Here, for example, at the time of fuel cutting, the amount of oxygen storage changes to the upper limit because the air-fuel ratio upstream of the catalytic converter 3 becomes remarkably to the extent corresponding to normal air (atmosphere) outside the large engine 1. do. Then, after returning from the fuel cut, the upstream target value changing section 9 changes and sets the upstream target value only by proportional calculation based on the output of the downstream oxygen sensor 5, and the air-fuel ratio upstream of the catalytic converter 3 is set. Can be returned to an appropriate amount of about half of the upper limit.

In the process of returning the oxygen storage amount to an appropriate amount of about half of the upper limit, the deviation from the theoretical air-fuel ratio of the air-fuel ratio on the downstream side of the catalytic converter 3 changes to the same value. Therefore, the adjustment amount of the air-fuel ratio upstream of the catalytic converter 3 and ΔA / F determined based on the proportional calculation according to the deviation are also substantially the same during this process.

However, even if ΔA / F is the same, the rate of change of the oxygen storage amount changes in proportion to the magnitude of the intake air amount qa from equation (1). Therefore, the speed of returning from the amount of oxygen storage disturbed by the fuel cut to the appropriate amount of oxygen storage about half of the upper limit is proportional to the amount of intake air qa. Since the amount of change in the oxygen storage amount is proportional to the amount of integration of the intake air amount qa, the amount of accumulation of the intake air amount is small in the period from the oxygen storage amount reaching the upper limit value by the fuel cut to the appropriate oxygen storage amount. It coincides with the period until it becomes fixed (hereinafter referred to as "predetermined air volume").
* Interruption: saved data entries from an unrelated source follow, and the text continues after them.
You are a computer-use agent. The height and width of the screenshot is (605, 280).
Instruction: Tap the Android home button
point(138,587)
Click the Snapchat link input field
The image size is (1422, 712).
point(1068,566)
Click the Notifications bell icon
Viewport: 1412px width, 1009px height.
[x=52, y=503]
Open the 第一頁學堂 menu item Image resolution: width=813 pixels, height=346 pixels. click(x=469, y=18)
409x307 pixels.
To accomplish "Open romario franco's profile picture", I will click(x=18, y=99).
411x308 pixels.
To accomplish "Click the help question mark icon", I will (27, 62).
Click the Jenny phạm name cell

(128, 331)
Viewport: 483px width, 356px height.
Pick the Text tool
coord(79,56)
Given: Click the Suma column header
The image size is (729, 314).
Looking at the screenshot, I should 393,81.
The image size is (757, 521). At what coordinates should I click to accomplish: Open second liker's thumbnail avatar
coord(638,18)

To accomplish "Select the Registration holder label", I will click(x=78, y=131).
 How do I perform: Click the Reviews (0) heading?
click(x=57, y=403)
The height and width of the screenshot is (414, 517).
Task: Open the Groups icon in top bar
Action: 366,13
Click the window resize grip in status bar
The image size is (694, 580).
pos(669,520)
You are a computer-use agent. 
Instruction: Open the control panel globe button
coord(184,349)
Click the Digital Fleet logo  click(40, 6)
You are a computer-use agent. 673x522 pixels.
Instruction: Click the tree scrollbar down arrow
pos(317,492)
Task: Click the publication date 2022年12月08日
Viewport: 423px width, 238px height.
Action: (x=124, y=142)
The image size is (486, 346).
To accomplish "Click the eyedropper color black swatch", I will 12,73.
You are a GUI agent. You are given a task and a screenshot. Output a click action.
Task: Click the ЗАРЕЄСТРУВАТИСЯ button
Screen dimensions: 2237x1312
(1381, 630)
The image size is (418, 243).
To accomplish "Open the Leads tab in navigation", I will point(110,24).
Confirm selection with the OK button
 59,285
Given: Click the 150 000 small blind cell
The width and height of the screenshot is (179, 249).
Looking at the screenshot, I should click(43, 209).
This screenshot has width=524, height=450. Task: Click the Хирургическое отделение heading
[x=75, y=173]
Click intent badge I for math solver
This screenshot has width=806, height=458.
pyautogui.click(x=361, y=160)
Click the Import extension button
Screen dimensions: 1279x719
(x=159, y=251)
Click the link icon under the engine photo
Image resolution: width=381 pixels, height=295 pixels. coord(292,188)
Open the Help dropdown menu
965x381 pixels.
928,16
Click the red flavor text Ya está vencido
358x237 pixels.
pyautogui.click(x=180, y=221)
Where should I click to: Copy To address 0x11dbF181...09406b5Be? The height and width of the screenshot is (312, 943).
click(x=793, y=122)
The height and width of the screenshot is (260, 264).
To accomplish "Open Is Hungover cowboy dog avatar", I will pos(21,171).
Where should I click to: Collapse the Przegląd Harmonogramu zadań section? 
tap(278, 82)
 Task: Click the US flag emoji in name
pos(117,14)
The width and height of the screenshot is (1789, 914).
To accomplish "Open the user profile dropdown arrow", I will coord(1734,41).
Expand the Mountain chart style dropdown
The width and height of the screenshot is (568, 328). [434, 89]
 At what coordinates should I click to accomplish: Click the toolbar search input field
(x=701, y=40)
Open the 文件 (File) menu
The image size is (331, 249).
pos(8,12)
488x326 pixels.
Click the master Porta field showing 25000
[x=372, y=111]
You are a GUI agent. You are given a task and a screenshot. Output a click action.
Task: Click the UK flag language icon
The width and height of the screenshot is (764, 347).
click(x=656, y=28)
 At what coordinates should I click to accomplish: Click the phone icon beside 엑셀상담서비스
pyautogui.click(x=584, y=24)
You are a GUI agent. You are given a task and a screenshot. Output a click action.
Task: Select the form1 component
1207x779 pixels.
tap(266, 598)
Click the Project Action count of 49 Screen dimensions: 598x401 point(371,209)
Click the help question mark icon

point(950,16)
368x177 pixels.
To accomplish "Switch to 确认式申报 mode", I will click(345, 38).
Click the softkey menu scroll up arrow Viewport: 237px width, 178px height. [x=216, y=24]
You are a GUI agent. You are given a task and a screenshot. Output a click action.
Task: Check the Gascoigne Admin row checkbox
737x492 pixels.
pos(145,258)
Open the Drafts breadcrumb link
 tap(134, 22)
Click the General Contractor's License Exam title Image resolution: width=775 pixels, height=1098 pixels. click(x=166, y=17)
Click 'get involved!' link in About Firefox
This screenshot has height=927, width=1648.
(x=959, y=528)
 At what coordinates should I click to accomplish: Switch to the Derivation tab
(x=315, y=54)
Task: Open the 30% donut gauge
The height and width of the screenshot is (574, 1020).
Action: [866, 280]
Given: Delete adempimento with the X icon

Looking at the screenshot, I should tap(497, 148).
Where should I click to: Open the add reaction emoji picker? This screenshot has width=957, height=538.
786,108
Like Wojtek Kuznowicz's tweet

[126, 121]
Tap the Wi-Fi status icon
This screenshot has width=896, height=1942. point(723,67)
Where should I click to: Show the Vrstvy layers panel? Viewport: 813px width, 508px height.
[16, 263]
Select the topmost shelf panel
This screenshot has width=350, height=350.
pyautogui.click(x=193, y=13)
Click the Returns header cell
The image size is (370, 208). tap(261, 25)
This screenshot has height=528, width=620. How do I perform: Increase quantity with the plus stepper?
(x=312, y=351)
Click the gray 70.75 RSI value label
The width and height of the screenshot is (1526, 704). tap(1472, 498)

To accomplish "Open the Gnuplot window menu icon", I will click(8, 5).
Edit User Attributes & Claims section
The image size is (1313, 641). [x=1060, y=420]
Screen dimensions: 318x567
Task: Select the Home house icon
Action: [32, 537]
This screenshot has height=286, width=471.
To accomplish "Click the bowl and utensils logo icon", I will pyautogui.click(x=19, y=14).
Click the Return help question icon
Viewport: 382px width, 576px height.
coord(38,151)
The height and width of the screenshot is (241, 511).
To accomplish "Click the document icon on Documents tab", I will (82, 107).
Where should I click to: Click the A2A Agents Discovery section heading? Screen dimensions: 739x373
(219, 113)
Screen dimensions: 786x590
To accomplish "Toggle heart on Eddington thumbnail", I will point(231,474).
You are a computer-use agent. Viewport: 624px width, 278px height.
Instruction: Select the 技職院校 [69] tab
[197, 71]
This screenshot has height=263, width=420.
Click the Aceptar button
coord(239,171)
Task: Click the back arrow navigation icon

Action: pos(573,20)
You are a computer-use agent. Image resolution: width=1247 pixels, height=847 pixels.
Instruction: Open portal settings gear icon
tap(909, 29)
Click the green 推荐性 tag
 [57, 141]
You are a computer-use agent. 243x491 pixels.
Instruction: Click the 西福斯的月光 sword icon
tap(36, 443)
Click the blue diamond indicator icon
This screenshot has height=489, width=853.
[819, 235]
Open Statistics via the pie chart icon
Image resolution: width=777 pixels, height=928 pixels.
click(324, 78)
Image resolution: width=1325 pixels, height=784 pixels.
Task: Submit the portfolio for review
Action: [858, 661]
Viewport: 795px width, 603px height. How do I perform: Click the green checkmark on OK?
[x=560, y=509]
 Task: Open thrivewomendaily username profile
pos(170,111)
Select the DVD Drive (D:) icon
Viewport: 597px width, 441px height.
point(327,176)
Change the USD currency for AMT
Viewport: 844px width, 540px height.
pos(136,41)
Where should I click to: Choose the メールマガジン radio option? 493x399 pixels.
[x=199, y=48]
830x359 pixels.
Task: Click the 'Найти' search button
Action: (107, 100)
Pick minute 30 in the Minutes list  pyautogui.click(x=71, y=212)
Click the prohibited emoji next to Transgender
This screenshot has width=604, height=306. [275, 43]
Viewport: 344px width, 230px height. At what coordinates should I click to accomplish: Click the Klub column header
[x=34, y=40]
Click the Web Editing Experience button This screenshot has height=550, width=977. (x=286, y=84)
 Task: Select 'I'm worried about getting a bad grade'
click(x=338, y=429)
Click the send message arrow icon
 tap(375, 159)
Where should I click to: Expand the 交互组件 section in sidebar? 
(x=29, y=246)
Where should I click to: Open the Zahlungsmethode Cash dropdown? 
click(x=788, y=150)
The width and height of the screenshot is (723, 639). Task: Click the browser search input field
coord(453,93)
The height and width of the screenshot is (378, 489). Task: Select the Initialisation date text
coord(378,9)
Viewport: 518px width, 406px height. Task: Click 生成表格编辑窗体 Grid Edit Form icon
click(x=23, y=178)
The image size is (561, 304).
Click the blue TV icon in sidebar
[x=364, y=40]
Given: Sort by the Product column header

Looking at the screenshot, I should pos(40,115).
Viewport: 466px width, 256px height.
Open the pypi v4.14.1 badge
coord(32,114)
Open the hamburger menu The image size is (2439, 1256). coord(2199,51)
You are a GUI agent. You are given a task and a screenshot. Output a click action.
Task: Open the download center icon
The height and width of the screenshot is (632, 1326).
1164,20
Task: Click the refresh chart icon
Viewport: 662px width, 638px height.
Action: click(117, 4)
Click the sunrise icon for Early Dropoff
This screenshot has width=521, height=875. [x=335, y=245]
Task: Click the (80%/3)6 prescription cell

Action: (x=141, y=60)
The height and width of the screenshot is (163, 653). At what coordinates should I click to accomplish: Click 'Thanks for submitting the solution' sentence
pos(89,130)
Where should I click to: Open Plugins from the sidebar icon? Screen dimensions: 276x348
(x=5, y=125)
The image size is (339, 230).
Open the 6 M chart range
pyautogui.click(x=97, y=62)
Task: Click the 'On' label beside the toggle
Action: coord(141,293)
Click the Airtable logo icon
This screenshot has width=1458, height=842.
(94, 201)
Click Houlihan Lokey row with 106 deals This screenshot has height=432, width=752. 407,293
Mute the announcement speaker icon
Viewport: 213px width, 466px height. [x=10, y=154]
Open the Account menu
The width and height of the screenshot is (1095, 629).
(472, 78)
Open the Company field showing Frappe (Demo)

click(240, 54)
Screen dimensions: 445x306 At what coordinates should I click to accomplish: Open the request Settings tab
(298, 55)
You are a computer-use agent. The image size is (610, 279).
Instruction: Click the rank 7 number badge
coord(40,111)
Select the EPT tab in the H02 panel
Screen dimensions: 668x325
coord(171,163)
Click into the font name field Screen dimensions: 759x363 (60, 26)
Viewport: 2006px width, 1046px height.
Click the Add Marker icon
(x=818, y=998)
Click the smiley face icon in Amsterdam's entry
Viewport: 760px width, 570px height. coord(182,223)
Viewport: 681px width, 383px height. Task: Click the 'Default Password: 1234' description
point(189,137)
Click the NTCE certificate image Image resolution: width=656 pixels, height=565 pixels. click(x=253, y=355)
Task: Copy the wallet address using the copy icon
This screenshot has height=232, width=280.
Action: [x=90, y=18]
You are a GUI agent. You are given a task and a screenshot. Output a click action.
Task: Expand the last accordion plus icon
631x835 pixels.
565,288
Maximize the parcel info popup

However, the intake air amount qa greatly changes depending on the operating state of the internal combustion engine such as the opening degree of the throttle valve (not shown). For example, when the opening degree of the throttle valve is minimum, the intake air amount qa becomes a minimum flow rate of about 4 g / s, while the intake air amount qa when the opening degree of the throttle valve is maximum is The maximum flow rate is about 70 g / s, which changes by more than 10 times. That is, the time by which the accumulated amount of the intake air amount qa changes to the predetermined amount of air changes greatly by the change of the intake air amount qa.

Therefore, as in the device proposed in Patent Literature 1, the integral calculation on the downstream side of the catalytic converter is restarted after a certain period of time from the time when the fuel is cut into the fuel cut state without considering the behavior of the oxygen storage amount. This results in malfunction (overcorrection) or deterioration of the original function.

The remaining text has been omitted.